Die große Leistung Merkels war Stabilität. Wahrscheinlich zu viel Stabilität. Aber wie wichtig das ist, sehen wir gerade. Die drei Ampeljahre waren das Gegenteil von Stabilität, und das hat Folgen auf nationaler und internationaler Ebene. Womöglich war der Abgang Merkels neben anderen politischen Turbulenzen im Westen sogar einer der Gründe, warum Putin glaubte, im Februar 2022 losschlagen zu können. Er dachte wohl nicht, dass sich die Europäer ohne sie auf eine gemeinsame Position einigen könnten wie 2014. Da hat er sich allerdings getäuscht.
Hätte Merkel so eine Dreierkoalition wie die Ampel zusammenhalten können?

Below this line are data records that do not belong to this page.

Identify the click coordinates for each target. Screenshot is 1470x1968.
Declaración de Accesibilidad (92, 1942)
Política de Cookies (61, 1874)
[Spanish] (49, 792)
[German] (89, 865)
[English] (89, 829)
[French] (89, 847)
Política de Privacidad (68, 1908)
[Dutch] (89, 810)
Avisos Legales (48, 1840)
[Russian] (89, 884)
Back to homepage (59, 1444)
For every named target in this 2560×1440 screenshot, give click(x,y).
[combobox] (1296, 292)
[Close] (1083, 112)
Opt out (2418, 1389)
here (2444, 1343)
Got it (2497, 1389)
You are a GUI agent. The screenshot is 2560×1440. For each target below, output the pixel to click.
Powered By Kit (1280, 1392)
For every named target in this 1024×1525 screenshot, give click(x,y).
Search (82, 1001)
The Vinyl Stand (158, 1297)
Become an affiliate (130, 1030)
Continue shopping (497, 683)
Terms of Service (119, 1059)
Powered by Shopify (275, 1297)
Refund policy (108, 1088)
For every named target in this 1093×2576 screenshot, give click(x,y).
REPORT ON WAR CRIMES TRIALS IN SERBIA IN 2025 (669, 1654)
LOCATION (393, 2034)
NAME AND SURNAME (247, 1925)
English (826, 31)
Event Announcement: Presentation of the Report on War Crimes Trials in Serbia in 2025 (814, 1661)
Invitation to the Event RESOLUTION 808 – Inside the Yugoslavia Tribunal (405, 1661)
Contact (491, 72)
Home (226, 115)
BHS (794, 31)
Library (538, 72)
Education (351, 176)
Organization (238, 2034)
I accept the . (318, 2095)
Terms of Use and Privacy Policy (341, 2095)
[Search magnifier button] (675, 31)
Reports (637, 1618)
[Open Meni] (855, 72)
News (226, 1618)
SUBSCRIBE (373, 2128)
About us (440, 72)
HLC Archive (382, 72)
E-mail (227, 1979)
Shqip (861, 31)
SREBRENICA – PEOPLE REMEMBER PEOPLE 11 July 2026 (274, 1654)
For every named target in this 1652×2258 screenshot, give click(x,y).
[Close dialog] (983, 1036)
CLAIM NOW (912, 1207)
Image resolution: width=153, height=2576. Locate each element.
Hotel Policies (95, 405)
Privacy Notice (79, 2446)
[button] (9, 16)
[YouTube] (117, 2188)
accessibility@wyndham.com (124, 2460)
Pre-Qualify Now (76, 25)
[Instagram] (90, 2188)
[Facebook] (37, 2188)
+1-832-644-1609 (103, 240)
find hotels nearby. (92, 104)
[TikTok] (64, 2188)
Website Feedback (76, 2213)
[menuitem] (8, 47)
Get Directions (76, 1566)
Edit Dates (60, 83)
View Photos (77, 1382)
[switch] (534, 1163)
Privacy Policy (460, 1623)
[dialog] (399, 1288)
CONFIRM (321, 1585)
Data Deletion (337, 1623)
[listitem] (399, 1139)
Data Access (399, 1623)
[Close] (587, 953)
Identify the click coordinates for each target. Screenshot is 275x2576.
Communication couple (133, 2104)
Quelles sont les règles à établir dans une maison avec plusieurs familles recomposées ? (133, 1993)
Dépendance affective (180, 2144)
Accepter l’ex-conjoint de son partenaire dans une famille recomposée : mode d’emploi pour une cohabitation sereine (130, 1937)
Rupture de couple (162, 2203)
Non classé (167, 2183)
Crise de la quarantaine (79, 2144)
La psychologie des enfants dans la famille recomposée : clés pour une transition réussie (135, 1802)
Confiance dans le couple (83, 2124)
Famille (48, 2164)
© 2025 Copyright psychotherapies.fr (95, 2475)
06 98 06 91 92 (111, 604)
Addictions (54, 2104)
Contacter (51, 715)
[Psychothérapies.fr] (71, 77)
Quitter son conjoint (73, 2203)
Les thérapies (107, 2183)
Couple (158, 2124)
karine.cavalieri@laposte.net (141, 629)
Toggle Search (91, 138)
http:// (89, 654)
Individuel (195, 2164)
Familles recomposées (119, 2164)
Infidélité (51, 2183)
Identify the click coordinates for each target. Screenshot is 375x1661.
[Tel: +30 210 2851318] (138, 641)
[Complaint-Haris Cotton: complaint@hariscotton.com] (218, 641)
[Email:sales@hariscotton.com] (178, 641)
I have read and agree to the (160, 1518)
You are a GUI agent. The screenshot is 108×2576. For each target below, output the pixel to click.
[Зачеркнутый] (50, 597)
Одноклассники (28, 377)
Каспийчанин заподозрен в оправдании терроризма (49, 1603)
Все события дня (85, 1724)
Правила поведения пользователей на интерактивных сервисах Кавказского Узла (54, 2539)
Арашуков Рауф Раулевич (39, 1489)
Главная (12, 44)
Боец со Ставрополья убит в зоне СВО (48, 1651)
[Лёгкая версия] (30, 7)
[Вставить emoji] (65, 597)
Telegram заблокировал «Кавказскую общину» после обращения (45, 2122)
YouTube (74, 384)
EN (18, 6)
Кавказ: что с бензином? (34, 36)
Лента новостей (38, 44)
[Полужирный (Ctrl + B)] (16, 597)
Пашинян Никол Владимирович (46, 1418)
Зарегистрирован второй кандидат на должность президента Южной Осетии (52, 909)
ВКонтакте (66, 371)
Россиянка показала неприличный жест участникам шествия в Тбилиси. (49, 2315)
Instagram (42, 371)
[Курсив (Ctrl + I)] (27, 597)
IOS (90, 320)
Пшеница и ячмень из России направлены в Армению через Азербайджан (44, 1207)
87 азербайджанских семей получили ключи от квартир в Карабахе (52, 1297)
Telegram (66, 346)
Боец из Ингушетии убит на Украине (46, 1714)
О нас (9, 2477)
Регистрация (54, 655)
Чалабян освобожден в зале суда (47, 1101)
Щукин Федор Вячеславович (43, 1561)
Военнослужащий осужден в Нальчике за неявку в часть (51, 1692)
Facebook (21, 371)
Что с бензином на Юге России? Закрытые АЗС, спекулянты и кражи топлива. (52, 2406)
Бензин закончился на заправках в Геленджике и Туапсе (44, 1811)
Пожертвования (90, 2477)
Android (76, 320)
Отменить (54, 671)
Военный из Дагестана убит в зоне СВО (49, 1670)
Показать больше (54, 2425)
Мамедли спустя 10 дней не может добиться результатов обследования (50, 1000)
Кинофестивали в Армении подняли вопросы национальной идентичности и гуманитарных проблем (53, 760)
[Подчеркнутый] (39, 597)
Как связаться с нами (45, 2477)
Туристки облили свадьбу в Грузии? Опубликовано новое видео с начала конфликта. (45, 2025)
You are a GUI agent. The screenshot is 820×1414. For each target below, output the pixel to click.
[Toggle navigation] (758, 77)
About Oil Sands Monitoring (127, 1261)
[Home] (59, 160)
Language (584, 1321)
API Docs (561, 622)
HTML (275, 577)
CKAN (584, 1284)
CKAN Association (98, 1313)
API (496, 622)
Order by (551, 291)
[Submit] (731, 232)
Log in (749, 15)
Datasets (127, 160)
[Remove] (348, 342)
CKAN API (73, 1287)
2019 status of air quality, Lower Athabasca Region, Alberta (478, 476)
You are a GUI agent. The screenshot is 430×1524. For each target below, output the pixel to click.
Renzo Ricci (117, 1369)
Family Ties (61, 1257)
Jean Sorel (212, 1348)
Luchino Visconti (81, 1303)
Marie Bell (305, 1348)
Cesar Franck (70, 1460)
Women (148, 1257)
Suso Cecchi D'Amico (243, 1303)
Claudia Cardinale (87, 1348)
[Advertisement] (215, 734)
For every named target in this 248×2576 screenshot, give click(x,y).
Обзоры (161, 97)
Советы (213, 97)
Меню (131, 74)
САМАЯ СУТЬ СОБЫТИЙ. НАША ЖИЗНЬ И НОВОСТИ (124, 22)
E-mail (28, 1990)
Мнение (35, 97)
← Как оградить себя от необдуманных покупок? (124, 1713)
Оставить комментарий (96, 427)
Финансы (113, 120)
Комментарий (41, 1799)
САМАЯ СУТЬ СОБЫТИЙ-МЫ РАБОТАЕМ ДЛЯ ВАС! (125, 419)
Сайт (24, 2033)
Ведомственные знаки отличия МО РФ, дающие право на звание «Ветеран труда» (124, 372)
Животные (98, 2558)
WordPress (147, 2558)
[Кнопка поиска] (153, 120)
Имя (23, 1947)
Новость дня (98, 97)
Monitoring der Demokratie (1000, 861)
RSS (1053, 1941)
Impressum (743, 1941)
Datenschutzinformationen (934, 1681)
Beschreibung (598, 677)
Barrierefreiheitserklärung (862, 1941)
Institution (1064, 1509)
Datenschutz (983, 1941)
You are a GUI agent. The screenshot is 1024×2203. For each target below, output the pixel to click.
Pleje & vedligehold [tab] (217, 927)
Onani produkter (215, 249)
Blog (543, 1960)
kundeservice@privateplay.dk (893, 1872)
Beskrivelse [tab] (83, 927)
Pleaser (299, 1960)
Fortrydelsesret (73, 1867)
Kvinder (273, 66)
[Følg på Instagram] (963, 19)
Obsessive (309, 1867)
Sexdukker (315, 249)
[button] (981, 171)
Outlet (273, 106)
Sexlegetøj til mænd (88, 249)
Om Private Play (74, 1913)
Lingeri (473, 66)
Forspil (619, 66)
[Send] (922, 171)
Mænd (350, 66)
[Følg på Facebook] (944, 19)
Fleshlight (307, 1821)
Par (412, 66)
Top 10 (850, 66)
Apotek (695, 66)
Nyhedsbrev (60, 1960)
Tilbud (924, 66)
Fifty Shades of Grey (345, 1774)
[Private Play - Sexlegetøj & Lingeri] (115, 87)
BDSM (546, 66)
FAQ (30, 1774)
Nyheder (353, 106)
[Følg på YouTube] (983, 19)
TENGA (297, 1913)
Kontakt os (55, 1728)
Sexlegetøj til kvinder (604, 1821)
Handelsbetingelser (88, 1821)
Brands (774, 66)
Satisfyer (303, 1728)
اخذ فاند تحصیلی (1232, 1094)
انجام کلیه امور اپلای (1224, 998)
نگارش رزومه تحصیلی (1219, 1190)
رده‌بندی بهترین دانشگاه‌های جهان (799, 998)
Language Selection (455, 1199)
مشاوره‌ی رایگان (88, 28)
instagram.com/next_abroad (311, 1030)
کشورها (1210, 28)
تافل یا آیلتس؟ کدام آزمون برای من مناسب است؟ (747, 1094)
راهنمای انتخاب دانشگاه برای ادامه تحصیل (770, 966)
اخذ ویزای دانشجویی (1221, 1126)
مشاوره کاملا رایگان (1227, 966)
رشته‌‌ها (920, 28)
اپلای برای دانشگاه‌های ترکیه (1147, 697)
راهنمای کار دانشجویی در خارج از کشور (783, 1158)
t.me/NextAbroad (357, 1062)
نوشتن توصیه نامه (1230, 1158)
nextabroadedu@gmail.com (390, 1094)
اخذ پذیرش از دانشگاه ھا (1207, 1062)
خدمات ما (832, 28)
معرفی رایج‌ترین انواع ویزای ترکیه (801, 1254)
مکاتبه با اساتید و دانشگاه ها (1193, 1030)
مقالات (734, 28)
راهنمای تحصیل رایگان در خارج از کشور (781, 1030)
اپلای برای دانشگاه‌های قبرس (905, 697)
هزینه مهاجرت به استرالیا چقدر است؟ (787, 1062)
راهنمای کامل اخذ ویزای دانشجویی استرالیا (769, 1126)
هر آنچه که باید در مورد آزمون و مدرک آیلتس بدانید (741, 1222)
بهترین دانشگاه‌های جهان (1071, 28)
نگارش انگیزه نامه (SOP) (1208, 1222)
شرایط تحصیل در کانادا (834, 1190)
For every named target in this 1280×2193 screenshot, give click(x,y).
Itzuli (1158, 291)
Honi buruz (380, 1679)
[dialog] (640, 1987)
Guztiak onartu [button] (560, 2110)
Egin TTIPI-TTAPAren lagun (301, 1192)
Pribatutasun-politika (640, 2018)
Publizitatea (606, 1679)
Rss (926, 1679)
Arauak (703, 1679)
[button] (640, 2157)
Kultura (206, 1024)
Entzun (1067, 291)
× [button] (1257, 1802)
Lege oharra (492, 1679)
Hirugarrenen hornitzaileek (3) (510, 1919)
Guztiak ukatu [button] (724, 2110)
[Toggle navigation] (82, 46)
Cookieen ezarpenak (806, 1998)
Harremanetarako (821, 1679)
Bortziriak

Sie hat es ja versucht. 2017 wollte sie eine Jamaika-Koalition mit FDP und Grünen. Doch sie hat es nicht geschafft, Lindner bei der Stange zu halten. Im Grunde haben Merkel und Scholz die gleichen Erfahrungen mit der FDP gemacht. Dazu schreibt sie wenig in dem Buch. Sie hätte damals wohl gerne Neuwahlen gehabt, um anschließend eine schwarz-grüne Koalition zu schließen. Es wäre eine Ironie der Geschichte, wenn demnächst ausgerechnet ihr einstiger Intimfeind Friedrich Merz so eine schwarz-grüne Koalition zustande brächte.
Sie sagten, Merkels große Stärke war Stabilität. War da noch mehr?
Sie war bei nächtelangen Verhandlungen sehr gut darin, Kompromisse zu finden. Ob das auch zu praktischen Ergebnissen führte, ist eine andere Frage. Zum Beispiel bei den Klimazielen. Was man aber erst im Kontrast zu Olaf Scholz so richtig wahrnimmt, ist ihr Charisma.
Charisma? Merkel?
Das wurde ihr oft abgesprochen, ja. Aber sie hatte es, in einer ganz eigenen Form. Sie wirkte in ihrer Amtszeit wie eine Frau, die die Ärmel hochkrempelt und die Stücke wieder zusammensetzt, die irgendwelche Macho-Männer zerdeppert haben. Sie wirkte sehr bodenständig. Obwohl sie in Ost-Berlin zwischen Akademie der Wissenschaften und Prenzlauer Berg eine Art Bohème-Leben führte. Aber sie hatte diesen berlinisch-brandenburgischen Tonfall, bis heute spricht sie in einfachen Worten. Dadurch wirkte sie vernünftig und pragmatisch. Was sie noch verstärkte, wenn sie von Rezepten für Kartoffelsuppe und Pflaumenkuchen erzählte. So hat sie es auch menscheln lassen. Etwas, das Scholz völlig abgeht.
In Ihrer Biografie, die vor drei Jahren erschien, verglichen Sie Merkel mit Helmut Schmidt, stellten sie in eine Reihe mit Konrad Adenauer und Helmut Kohl. Ist sie für Sie immer noch eine große Kanzlerin?
Ja, schon. Der Hauptgrund dafür ist die Wucht dieser Krisen, die größer war als das meiste, was wir vorher erlebt haben. Deutschland und Europa stabil gehalten zu haben und auch für die Stabilität der Welt einen Beitrag geleistet zu haben, das war schon eine große Leistung. Bei aller Kritik, die man im Nachhinein an ihr üben kann.